─── Given records ───

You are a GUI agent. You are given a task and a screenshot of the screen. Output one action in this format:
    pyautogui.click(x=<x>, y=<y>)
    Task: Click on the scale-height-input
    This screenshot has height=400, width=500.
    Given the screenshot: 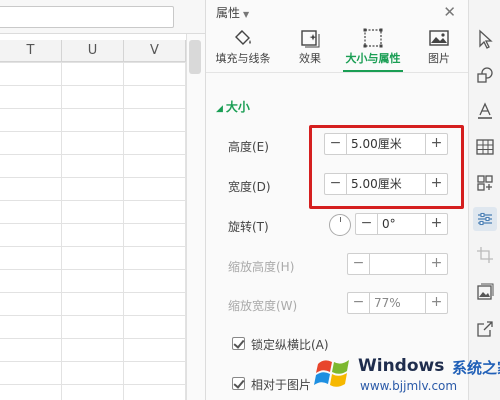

───

-- Task to complete --
Rewrite the lines of the records above as a numbered list, leaving out blank lines and pictures.

-- Exercise solution --
1. You are a GUI agent. You are given a task and a screenshot of the screen. Output one action in this format:
2.     pyautogui.click(x=<x>, y=<y>)
3.     Task: Click on the scale-height-input
4.     This screenshot has height=400, width=500.
5.     Given the screenshot: 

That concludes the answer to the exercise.